- _課題一覧_
• a. 映画紹介の文章の対談部分で発言している人物を、名前ですべて挙げよ。
• b. 映画紹介の文章を、最後に示された発言のあとから書き継げ。

- _選んだ文章_
####
映画評論家・町山智浩が語る、サイテーな男の半生『ウルフ・オブ・ウォール・ストリート』
2014.01.15 (Wed)
2014年01月14日放送のTBSラジオ系のラジオ番組『たまむすび』(毎週月-金 13:00 - 15:30)にて、レオナルド・ディカプリオがゴールデングローブ賞のコメディ部門で受賞した『ウルフ・オブ・ウォール・ストリート』について語っていた。
ウルフ・オブ・ウォールストリート

町山智浩(以下、町山):今回は、ゴールデングローブ賞コメディ部門の主演男優賞をとった、レオナルド・ディカプリオの『ウルフ・オブ・ウォール・ストリート』という映画を紹介します。
赤江珠緒(以下、赤江):はい。
町山:どういう話かと言うと、アメリカのホリエモンみたいな人の話ですよ。
山里亮太(以下、山里):ホリエモン?
赤江:凄い分かりやすい感じになりました(笑)
町山:そう、それだけでだいたい分かるって話なんですけどね。要するに、株を売って儲けて、そこに不正があったということで、実刑を食らって。
####
(画面要素の位置記録)
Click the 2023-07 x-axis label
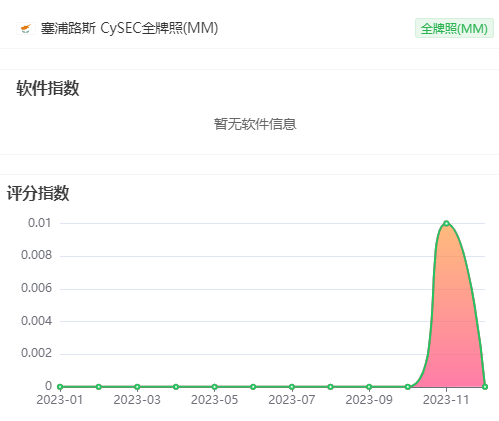This screenshot has height=421, width=499. tap(292, 400)
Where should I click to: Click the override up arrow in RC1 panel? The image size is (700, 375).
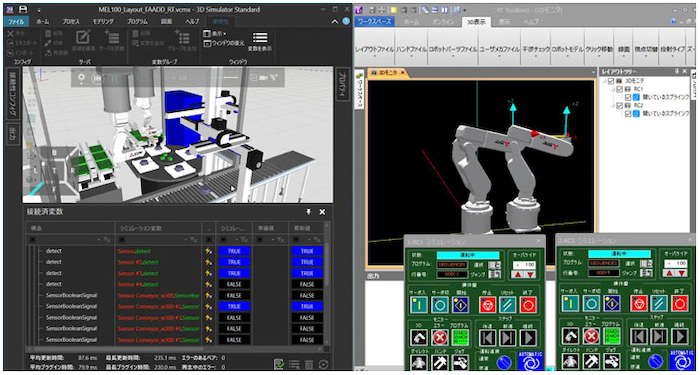[517, 275]
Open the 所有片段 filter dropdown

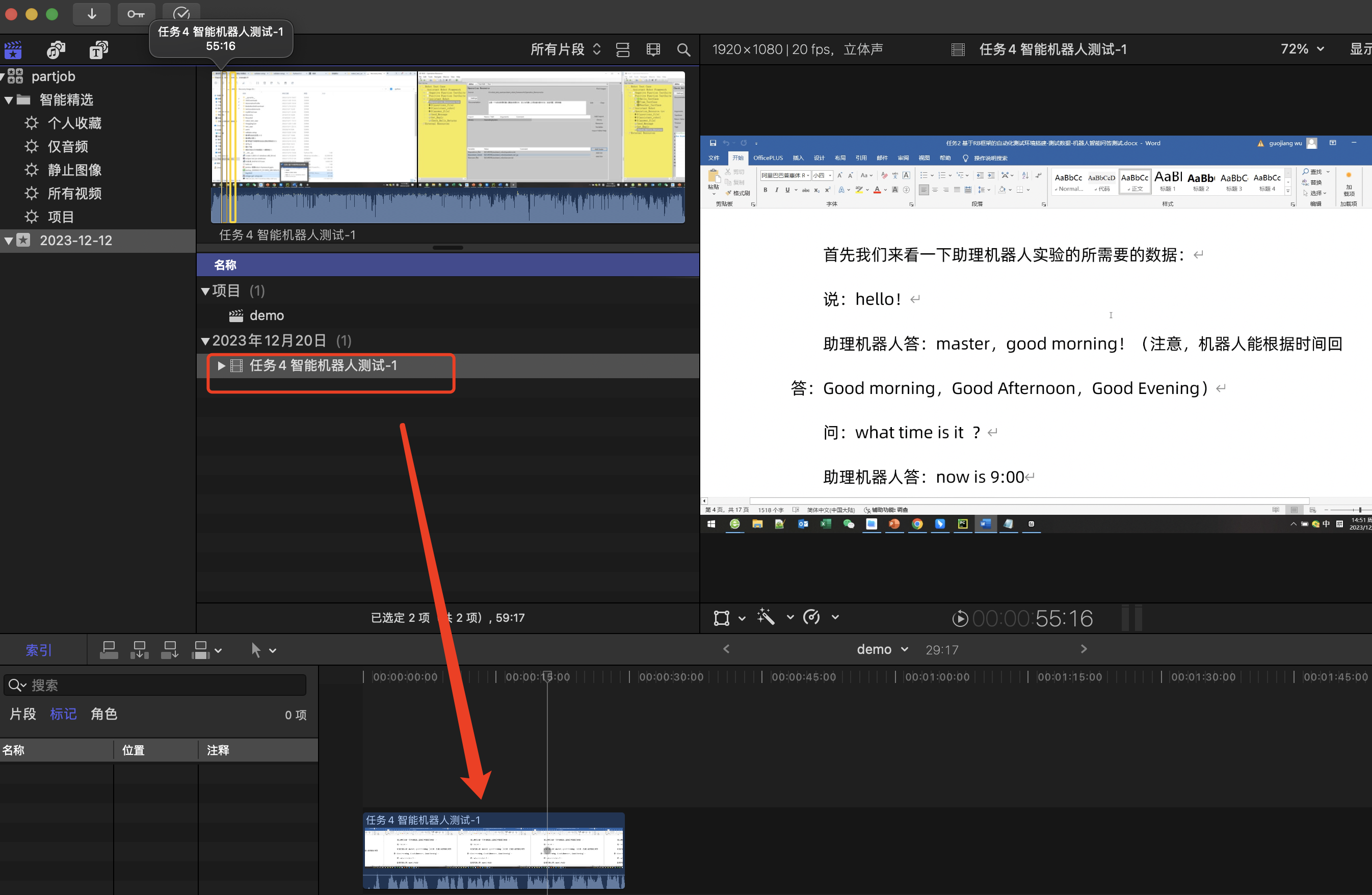pos(566,49)
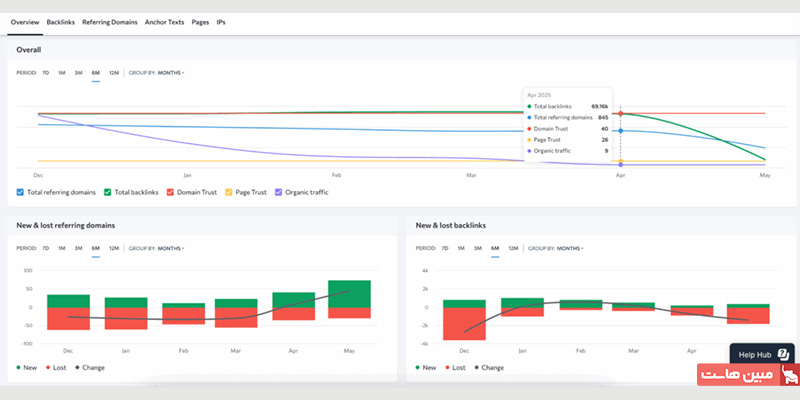Click the yellow Page Trust color swatch checkbox
The width and height of the screenshot is (800, 400).
coord(227,191)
####
- _解答結果_
• a. 町山智浩、赤江珠緒、山里亮太

• b.
赤江:あぁ。
町山:20代から30代にかけて凄く若いのに、大金持ちになった男です。
赤江:これは、実在した方の話なんですか?
町山:えぇ。実在した事件なんです。それをレオナルド・ディカプリオが演じて、ゴールデングローブ賞をとってるんですけども。
山里:へぇ。
町山:とんでもない映画なんですよ。3時間もあるんです。
山里:おぉ。
町山:3時間近くあって、言ってはいけないFUCKって言葉ですけど、セリフの中に500回出てくるんですよ。
山里:えぇ!?どんな映画なんですか(笑)
町山:ずーっとその言葉を言ってるような映画なんです。エッチすることを言うんですけど、強調するときになんでも使って、悪いことにも良いことにも使うんですよ。
山里:え?
町山:日本語でもその傾向があって、寒いときに『クソ寒い』とか、若い子たち、やたらと使うでしょ?
山里:あぁ。
町山:『クソ可愛い』とか。間違ってると思うんだけど、英語使い方に近いんですよ。
山里:あぁ。強調する言葉なんですね。
町山:アメリカ的になってきたのかなって思うんですけどね。それを500回、ほとんどをディカプリオが言ってるんですけど(笑)…っていうのが、この『ウルフ・オブ・ウォール・ストリート』っていう映画なんですけど。
山里:「…っていうのが」って(笑)
町山:株、証券を売ってる人の話なんですけど、自分たちに気合を入れて売りまくるために、やたらとその言葉を使って、ハイになった状態で売るんですよ。
山里:ほぉ。キーワードなんですかね。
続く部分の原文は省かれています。